If you don't have one already, get a copy of the Machinist Handbook. They have speeds & feeds info within them in addition to all kinds of other info for the machine trades. It will be the best $100 you ever spend. Also, if you have a J&L catalog, they ususually have speeds and feeds info in the tech section. You can find lots more on the web. One of the members here produces a speeds & feeds software program that could be helpful to you.

When slotting, I pretty much stick to no more than 1/2 of cutter diameter for DOC and will often reduce that. Bottom line is, always use the biggest cutter you can to rough out the pocket and reduce size only when necessary.

Related to pockets, I never ramp or plunge into a pocket in hard materials unless I can't drill a start hole. You can tell most CAM software to drill and use a start hole when pocketing. Plunging eats more end mills than anything.

Thanks again,

Plunging doesn't seem to be much of a problem. It's the side load on the endmill that seems to be overloading the cutter and breaking at the top of the flutes. A shorter LOC tool would definitely help I'm sure.

As I stated before I'm new at this and I will add this is just a hobby thing for me. I laid everything out in CAD and then manually picked off all the transition points, arc centers, and punched them into the control by hand. Not a complicated part and wound up with maybe 35 lines of code. Programing for different cutter dia , rougher, finish pass would have been just that much more work. still lots to learn I know.

I do have Machinery's Handbook and have the basic feeds/speeds/rpm equations programed into my HP which makes hand calculations a snap. I also recall getting a speed/feed calculator shareware off the web that also provided depth of cut but for the life of me I can no longer find it. Plenty of others with no DOC feature. Unless I glossed over something I never found anything in the handbook that states what DOC works with these equations. So I've been basically inching the knee up for each pass getting a feel for how deep I can go untill the cutter complains or snaps.

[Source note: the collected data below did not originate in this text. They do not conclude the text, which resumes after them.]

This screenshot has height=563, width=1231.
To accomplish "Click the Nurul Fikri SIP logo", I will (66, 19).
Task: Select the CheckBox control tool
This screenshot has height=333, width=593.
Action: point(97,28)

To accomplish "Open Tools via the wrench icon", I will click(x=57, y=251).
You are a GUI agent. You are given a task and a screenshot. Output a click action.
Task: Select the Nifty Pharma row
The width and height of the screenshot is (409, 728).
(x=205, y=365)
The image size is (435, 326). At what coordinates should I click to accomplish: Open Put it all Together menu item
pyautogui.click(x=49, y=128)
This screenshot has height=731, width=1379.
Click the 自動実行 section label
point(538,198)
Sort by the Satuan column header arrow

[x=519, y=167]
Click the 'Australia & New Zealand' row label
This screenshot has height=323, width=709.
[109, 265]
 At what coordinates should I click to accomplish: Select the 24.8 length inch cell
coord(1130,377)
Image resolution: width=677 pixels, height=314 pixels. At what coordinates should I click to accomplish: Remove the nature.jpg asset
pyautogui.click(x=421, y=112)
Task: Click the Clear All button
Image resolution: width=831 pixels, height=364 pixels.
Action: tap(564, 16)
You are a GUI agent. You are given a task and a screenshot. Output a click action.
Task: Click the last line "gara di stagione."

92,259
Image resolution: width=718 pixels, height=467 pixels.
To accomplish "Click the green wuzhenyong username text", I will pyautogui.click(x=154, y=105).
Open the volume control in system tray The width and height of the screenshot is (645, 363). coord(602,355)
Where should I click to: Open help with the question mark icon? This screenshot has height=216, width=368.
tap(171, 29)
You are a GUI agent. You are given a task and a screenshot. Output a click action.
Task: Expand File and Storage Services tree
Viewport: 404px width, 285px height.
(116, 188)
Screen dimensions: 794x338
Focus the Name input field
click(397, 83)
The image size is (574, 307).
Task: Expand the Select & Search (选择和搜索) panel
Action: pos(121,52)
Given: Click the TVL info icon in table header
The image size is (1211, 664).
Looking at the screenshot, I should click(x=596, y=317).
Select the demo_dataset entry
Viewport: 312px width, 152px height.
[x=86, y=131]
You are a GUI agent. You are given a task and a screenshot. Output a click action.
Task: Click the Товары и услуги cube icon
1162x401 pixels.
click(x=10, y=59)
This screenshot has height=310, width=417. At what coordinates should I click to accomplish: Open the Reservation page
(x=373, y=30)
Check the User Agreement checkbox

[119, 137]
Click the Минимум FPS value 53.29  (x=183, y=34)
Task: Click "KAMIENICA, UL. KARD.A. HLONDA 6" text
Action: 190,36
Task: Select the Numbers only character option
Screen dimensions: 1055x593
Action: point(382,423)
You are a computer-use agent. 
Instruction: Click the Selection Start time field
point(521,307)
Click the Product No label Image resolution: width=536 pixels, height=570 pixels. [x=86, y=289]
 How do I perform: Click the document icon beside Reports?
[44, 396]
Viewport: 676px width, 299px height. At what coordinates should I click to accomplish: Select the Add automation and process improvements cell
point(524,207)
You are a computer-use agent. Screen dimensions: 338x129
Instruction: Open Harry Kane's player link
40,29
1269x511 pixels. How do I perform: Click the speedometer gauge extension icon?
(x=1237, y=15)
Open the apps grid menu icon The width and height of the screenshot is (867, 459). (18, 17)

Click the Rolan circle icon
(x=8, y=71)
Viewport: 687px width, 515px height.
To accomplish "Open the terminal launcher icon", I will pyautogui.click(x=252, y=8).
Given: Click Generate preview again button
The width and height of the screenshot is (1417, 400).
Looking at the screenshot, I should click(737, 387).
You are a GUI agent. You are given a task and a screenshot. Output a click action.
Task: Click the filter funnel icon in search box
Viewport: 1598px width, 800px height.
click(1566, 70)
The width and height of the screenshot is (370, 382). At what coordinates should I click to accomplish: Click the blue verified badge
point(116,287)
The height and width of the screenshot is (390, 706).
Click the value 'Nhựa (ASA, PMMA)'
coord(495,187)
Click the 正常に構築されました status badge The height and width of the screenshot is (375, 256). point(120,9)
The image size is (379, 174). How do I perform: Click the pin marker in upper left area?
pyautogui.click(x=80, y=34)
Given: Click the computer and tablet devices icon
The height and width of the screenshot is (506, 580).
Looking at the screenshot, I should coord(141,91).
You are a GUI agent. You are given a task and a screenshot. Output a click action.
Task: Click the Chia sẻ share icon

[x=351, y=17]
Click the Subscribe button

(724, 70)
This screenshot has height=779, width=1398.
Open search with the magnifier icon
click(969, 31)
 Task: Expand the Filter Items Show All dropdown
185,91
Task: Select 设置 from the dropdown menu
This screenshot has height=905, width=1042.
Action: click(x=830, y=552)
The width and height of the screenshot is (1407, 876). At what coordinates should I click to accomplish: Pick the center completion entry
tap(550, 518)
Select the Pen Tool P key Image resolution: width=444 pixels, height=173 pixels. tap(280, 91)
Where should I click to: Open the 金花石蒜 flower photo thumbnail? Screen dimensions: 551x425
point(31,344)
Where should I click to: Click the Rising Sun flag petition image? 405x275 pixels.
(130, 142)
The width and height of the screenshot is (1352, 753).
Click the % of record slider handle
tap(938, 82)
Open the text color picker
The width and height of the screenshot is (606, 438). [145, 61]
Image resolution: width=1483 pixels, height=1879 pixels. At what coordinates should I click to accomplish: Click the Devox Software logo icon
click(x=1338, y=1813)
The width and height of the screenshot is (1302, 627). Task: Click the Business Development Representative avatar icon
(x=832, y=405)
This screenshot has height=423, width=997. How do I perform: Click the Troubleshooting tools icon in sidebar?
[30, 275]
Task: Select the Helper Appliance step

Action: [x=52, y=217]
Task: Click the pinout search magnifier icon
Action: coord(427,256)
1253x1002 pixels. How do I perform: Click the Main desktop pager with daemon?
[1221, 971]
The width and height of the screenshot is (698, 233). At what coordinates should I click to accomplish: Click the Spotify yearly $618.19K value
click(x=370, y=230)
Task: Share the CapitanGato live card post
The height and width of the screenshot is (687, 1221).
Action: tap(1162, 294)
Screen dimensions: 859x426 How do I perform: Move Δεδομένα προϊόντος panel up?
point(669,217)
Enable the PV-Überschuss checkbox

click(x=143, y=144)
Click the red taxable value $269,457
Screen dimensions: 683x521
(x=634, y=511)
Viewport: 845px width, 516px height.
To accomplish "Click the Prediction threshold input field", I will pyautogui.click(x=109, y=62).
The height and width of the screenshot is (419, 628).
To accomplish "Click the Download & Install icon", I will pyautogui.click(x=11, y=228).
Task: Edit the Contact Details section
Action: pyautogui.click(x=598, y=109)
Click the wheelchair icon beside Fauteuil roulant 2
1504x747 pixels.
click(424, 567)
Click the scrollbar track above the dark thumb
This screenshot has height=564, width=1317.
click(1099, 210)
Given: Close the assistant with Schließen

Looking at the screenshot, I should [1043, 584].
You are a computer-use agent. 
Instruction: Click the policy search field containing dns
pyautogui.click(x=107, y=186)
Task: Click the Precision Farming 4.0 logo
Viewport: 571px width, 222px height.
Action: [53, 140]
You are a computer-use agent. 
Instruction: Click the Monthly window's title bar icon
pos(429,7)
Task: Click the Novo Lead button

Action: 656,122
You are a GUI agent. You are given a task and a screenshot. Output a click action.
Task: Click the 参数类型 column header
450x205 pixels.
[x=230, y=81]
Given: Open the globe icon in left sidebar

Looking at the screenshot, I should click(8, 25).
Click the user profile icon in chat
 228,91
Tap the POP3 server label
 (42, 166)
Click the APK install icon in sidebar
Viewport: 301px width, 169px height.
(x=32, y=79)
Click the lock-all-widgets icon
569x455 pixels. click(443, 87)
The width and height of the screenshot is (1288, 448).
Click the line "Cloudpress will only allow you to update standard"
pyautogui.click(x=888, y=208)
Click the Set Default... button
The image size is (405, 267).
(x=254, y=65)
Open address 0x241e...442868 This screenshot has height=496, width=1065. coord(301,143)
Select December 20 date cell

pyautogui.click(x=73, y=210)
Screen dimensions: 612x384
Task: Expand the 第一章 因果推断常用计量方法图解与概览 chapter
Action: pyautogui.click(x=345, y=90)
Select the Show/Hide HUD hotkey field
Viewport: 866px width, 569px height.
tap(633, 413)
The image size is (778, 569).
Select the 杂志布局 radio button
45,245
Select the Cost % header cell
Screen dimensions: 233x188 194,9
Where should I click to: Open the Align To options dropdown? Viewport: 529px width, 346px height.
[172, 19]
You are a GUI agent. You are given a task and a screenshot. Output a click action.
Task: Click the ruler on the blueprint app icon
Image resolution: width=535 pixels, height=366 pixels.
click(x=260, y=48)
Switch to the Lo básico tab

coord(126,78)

I have done similar profile cuts in this same plate material with 1/4" endmill in DA collet holders and haven't had any issues. It's obvious the weakest link is the cutter. I just don't know how predict DOC for wimpy cutters.

I sell a pro version on my website, but since you're a hobbyist, try Googling for ME Consultant 2.0, which is free. It factors in depth and width of cut when doing end milling feed and speed calculations.

The program limits you to a depth of cut of 1.5 times tool diameter. It has no way to account for the decreased strength of extra-long end mills.